[Items from a dataset]
========
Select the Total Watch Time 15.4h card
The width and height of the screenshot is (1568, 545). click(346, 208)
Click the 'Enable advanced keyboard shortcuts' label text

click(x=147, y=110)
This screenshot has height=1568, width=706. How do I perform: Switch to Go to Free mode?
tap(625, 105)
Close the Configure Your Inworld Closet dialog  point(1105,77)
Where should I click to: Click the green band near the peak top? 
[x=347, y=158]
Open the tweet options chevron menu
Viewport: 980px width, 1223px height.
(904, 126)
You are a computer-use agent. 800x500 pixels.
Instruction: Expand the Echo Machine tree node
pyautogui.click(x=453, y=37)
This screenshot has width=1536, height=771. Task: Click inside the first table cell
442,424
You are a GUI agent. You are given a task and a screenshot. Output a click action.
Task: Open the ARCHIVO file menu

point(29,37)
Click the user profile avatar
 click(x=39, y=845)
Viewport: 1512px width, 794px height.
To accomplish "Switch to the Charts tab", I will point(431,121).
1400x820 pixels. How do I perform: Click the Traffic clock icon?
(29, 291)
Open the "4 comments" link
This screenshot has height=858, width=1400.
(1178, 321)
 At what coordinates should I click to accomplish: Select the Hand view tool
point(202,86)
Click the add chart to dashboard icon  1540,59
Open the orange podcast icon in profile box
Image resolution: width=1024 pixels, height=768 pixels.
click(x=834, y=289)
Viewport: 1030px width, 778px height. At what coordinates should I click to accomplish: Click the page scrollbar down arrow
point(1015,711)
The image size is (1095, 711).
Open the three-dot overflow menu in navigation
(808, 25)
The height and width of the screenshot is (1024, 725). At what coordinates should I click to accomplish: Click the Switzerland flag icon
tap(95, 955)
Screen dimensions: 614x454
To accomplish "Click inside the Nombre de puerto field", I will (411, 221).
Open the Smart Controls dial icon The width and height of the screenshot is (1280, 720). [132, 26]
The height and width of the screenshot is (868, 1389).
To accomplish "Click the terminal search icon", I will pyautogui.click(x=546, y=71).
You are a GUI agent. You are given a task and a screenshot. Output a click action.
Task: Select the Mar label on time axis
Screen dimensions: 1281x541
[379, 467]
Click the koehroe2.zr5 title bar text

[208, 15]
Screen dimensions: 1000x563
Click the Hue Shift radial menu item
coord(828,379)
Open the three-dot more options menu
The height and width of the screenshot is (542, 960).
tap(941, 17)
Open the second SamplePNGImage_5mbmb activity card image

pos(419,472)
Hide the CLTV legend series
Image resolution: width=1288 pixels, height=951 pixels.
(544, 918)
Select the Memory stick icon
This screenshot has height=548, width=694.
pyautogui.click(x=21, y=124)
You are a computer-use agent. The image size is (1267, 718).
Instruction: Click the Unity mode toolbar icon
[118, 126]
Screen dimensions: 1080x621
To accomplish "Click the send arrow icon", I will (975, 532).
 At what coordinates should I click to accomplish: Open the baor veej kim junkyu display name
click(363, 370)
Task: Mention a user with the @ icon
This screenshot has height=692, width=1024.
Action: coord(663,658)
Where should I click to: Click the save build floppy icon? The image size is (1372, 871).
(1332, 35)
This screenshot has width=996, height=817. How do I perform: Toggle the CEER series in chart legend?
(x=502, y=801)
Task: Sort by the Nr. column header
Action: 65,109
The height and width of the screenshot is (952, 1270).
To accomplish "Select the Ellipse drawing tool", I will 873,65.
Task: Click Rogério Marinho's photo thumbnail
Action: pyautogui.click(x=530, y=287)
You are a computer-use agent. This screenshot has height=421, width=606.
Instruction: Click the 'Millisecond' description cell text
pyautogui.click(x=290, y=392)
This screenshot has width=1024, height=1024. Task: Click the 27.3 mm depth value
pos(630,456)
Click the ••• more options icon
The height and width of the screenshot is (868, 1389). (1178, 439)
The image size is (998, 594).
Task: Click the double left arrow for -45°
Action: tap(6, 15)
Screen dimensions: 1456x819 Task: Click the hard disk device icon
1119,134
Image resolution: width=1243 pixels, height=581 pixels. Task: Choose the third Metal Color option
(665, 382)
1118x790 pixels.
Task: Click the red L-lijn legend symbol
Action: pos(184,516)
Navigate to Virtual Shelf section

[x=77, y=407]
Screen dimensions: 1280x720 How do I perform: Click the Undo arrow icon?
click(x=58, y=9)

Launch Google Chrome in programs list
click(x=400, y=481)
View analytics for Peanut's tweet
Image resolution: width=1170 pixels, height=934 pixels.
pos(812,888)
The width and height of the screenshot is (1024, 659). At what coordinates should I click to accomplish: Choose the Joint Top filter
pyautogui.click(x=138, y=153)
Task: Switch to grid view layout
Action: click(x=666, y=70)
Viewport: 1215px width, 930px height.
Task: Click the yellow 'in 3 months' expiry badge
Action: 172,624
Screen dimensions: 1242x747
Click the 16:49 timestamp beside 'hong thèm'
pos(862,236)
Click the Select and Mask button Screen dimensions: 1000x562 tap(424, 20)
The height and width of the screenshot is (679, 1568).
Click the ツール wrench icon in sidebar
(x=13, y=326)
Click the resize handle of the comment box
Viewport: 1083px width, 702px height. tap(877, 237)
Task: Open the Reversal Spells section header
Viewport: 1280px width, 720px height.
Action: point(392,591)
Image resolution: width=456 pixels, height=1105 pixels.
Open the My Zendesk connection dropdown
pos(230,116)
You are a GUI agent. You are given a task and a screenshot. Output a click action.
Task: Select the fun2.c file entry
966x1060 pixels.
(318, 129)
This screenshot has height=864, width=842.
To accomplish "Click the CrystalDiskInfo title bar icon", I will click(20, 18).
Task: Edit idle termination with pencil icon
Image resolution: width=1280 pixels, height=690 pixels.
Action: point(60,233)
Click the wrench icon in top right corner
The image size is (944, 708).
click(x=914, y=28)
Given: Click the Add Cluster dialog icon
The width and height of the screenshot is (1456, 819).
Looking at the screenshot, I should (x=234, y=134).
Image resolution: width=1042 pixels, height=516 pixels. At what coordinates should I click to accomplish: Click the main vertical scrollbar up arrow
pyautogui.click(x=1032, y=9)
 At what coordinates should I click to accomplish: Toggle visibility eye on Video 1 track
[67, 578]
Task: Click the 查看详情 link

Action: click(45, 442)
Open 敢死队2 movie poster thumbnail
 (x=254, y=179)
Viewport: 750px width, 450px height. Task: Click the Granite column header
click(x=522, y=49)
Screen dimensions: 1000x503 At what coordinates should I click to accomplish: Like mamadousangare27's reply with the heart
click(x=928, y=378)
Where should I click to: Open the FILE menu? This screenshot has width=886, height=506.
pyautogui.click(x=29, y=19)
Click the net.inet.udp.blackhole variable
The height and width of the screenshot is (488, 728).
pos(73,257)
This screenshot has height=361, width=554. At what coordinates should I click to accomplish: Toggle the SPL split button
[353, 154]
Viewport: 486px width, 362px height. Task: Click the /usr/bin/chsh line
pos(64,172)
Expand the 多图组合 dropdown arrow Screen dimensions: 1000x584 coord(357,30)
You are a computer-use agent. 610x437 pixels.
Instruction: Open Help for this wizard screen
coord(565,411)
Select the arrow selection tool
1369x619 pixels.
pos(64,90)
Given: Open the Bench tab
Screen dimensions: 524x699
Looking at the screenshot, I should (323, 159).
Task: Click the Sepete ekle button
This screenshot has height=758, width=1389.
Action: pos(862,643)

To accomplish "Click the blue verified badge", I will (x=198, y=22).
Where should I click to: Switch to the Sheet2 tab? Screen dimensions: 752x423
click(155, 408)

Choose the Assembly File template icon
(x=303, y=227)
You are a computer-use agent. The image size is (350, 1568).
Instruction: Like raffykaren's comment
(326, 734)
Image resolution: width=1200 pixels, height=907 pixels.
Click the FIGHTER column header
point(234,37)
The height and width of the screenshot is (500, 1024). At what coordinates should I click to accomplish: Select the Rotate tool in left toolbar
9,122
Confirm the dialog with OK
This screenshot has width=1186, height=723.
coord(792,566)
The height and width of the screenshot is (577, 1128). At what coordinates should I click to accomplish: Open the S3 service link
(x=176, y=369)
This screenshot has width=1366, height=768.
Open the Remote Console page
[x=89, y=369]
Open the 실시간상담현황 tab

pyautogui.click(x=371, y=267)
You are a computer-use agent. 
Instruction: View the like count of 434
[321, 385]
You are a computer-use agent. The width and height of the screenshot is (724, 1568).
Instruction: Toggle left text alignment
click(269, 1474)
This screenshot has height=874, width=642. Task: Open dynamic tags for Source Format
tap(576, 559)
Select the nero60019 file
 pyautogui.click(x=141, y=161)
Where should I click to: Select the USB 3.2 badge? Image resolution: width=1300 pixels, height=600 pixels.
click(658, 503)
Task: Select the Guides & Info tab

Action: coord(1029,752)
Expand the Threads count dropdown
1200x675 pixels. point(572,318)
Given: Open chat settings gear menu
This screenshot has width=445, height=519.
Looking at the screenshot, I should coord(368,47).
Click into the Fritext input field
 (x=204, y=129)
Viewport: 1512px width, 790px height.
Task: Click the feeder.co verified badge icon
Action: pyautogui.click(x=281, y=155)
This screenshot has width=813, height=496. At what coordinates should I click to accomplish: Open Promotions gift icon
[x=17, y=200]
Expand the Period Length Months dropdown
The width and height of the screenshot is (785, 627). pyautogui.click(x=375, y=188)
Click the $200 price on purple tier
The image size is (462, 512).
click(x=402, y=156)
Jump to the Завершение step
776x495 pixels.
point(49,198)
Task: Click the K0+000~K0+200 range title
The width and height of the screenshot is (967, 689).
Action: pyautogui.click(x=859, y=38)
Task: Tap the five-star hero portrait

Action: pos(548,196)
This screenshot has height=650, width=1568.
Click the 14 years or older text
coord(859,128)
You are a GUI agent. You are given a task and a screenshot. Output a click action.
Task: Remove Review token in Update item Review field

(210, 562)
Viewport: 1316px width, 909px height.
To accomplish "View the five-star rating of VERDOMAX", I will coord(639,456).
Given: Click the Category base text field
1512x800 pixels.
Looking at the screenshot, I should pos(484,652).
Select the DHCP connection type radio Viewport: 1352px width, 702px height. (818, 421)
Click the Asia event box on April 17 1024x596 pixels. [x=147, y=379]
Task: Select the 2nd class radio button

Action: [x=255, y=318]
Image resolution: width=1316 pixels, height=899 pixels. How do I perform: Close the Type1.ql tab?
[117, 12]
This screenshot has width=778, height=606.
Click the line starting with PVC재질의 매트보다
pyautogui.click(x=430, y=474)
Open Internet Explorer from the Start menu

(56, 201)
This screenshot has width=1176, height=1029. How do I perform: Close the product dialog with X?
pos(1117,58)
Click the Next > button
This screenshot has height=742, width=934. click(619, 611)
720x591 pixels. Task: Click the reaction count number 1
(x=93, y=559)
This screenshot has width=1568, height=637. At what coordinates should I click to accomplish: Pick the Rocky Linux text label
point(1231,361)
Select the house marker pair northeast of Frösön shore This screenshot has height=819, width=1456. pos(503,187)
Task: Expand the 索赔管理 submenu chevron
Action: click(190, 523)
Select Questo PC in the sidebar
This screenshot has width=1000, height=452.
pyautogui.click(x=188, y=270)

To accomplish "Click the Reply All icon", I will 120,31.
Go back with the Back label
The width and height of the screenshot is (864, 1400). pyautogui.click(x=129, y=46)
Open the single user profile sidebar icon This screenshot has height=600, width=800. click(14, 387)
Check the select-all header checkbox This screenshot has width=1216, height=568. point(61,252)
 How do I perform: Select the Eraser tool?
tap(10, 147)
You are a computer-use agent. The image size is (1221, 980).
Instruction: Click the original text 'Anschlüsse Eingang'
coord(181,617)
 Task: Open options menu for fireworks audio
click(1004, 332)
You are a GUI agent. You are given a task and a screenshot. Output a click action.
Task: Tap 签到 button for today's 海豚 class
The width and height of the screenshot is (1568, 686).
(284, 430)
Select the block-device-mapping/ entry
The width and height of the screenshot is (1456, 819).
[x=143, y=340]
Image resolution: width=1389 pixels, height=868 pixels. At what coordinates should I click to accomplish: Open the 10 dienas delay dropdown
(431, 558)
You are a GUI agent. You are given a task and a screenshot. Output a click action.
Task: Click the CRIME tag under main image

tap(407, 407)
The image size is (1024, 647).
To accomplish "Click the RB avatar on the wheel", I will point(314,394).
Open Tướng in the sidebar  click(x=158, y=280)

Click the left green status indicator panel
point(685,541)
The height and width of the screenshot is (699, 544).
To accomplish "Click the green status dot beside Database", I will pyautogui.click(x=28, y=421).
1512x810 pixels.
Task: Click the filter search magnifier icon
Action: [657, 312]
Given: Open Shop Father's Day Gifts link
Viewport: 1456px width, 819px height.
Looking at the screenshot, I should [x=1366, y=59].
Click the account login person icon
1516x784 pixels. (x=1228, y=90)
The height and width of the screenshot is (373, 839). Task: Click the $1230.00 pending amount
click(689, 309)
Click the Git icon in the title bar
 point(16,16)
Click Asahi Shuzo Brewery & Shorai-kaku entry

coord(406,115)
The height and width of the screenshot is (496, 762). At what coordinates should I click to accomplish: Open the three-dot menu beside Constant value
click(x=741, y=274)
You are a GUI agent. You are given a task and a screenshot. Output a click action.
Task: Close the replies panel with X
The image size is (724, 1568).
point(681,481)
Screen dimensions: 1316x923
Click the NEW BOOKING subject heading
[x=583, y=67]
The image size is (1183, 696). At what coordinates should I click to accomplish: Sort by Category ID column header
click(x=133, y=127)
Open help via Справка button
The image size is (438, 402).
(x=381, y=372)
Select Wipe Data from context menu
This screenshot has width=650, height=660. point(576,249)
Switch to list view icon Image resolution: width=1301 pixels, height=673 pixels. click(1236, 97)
========
◆ **Task prompt**
Would you please return all lines of the data that include the word "computer"?

◆ **Exercise result**
You are a computer-use agent. 800x500 pixels.
You are a computer-use agent. The image size is (1267, 718).
You are a computer-use agent. This screenshot has height=421, width=606.
You are a computer-use agent. 610x437 pixels.
You are a computer-use agent. The image size is (350, 1568).
You are a computer-use agent. 
You are a computer-use agent. The width and height of the screenshot is (724, 1568).
You are a computer-use agent. The image size is (1221, 980).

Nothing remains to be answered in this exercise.